This matter was determined to be suitable for decision without oral argument. L.R. 78-230(h).

Defendant moves to have language included in the Order filed August 17, 2007 ("Order") which would authorize Defendant to pursue an interlocutory appeal of that Order in this qui tam action. The Relators oppose the motion.

An order may be certified for interlocutory appeal when it "involves a controlling question of law as to which there is substantial ground for difference of opinion and an immediate appeal from the order may materially advance the ultimate termination of the litigation." 28 U.S.C. § 1292(b).

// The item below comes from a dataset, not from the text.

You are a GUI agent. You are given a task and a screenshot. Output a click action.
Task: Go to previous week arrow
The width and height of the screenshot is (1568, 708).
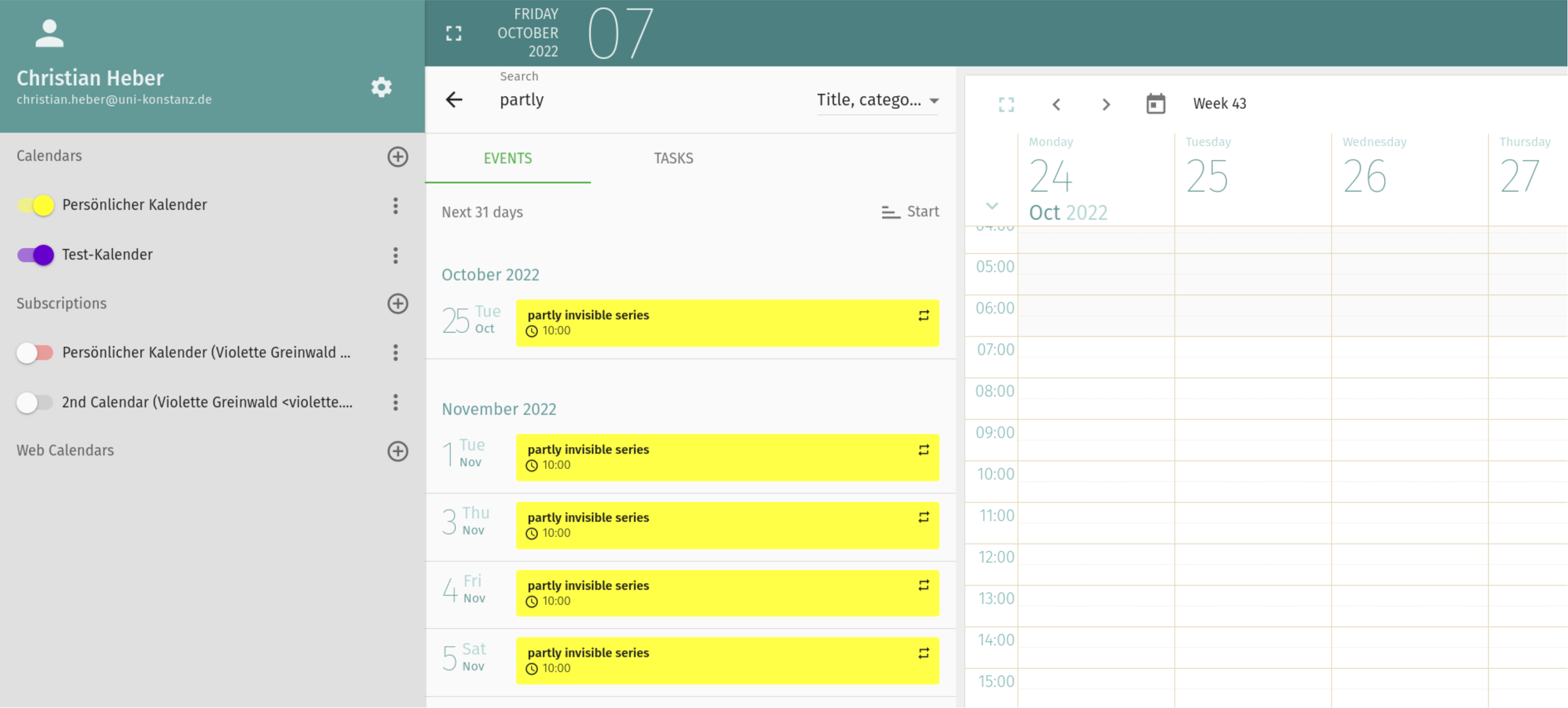(1056, 104)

Defendant argues the Order conflicts with the Ninth Circuit's decision in United States ex rel. Barajas v. United States, 258 F.3d 1004 (9th Cir. 2001), and the Sixth Circuit's decision inUnited States ex rel. Bledsoe v. Cmty. Health Sys., Inc., 342 F.3d 634 (6th Cir. 2003). The Order states in pertinent part: "Since the [settlement agreement negotiated between Defendant and the Department of Education ("Settlement Agreement")] did not constitute an `election' of an `alternate remedy' by the `Government' within the meaning of the [False Claims Act ("FCA")], the Relators' action is not moot." (Order at 3:23-4:1.) At issue is whether the Settlement Agreement effectively settled the FCA claims in the pending action.

The Relators in the pending action point to language in the Settlement Agreement which explicitly excluded the pending FCA claims from the settlement. (Relators' Opp'n to Def.'s Mot. for Interloc. App. at 8.) Therefore, Defendant has not shown that the Order conflicts with either Barajas or Bledsoe. In Barajas, the government declined to intervene, but the Air Force subsequently entered into a settlement agreement "for precisely the same problem" involved in that qui tam action. Barajas, 258 F.3d at 1011. Barajas concluded that "[u]nder the circumstances . . . construing [the settlement] as an `alternate remedy' under the FCA [was] inconsistent with both the plain language and the purpose of the statute." Id. at 1013-14. Additionally, in Bledsoe the court held that the settlement in that qui tam action concerned "the same FCA claims," and therefore constituted an "`alternate remedy' for purposes of 31 U.S.C. § 3730(c)(5)."Bledsoe, 342 F.3d at 649.

Since Defendant has not shown that the Order involves a controlling question of law as to which there is substantial ground for difference of opinion, the motion is denied.